“Translation Pedagogy and Ethics: How 'post-positivist' translation theories affect training and ethics of translation” by Professor Luise von Flotow

发布者:外国语英文发布时间:2018-05-07浏览次数:481

Professor Luise von Flotow, a distinguished translation theorist of University of Ottawa, was invited and gave a talk entitled “Translation Pedagogy and Ethics: How 'post-positivist' translation theories affect training and ethics of translation” in Room 426 of Red Tile Building of our university on May 3rd, 2018. 

Her talk covers contemporary translation theories (produced in the Anglo-American Eurozone by authors such as Michaela Wolf, Michael Cronin, Maria Tymozcko, Lawrence Venuti, and others) may be called post-positivist in that they query the notions of equivalence, fidelity, loyalty that have traditionally driven translation theory and especially pedagogy. Still today, students are trained and expected to produce equivalent texts when they translate. Post-positivist theorists, however, as well as those subscribing to the manipulation school have demonstrated time and again that equivalence is hardly possible, and that difference is what marks any translated text. Her talk presents their ideas, and then explores how these finding might be reflected in the equally current discussions about translation ethics, and translation pedagogy.

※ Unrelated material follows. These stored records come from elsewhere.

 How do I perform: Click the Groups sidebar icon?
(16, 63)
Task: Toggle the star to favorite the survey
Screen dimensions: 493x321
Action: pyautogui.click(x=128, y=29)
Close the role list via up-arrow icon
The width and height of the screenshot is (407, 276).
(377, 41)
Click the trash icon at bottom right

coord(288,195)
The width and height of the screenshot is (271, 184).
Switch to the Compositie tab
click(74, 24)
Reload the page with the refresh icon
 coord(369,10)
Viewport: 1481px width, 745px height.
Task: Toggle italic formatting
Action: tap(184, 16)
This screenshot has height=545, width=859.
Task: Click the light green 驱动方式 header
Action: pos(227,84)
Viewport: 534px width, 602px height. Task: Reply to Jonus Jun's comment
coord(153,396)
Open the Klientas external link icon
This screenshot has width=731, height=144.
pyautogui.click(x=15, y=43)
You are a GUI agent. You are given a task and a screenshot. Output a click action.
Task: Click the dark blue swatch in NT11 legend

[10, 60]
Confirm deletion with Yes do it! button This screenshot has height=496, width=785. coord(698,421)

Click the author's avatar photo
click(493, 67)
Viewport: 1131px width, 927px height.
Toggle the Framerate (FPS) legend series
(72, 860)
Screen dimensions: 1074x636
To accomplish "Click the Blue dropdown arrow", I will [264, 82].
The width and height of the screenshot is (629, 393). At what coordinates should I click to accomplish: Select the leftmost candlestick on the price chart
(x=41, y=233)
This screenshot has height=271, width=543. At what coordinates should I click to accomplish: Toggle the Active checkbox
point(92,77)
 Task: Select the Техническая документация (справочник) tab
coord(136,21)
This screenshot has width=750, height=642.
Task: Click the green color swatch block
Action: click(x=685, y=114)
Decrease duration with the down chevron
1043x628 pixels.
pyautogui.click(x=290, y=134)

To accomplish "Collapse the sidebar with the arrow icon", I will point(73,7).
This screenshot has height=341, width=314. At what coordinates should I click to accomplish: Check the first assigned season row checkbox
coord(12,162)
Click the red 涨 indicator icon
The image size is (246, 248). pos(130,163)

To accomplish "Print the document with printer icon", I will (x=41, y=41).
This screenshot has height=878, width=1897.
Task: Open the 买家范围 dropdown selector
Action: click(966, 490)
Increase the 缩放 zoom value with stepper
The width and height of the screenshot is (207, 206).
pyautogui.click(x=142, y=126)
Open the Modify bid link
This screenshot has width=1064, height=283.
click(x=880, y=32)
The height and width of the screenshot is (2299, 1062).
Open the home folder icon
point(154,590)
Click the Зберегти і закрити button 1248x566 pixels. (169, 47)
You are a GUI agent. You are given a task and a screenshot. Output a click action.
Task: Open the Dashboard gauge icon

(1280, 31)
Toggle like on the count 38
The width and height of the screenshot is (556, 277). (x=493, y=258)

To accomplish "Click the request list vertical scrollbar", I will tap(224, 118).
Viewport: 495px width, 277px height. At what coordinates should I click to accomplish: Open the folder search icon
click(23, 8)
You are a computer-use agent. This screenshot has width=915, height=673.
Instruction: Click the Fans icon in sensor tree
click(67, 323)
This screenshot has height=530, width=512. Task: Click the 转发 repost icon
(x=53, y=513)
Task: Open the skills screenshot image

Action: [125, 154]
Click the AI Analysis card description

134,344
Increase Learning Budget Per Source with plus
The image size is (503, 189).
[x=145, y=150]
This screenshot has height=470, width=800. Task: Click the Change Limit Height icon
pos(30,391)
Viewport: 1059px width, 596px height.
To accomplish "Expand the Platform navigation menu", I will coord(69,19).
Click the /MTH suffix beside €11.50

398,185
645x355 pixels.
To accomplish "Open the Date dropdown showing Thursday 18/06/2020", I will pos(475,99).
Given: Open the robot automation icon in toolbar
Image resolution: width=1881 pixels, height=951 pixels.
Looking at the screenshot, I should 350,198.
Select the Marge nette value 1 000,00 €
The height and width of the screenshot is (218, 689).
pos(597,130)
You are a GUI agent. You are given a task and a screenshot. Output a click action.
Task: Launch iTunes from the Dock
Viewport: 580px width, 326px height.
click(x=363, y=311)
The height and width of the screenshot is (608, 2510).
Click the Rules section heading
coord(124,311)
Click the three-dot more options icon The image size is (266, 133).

Professor von Flotow has taught Translation Studies since 1996, and her main research interests revolve around feminism/gender and translation, cultural diplomacy and translation, and audiovisual translation. Her most recent academic publications include Translating Women, Different Voices and New Horizons, eds. Luise von Flotow and Farzaneh Farhazad, Routledge Publishers, October 2016; Translation Effects: The Making of Contemporary Canadian Culture and Translation, eds. Kathy Mezei, Sherry Simon and Luise von Flotow, McGill Queens UP, 2014 and Translating Women, ed., University of Ottawa Press, 2011. She also works as a literary translator - from German and French into English; recent works are Four Roads Hotel, tr. of France Théoret`sL’hôtel des quatre chemins, Toronto, Guernica Editions, 2017, and They Divided the Sky. Re-translation of Der geteilte Himmel, by Christa Wolf, 1963, for University of Ottawa Press, 2013.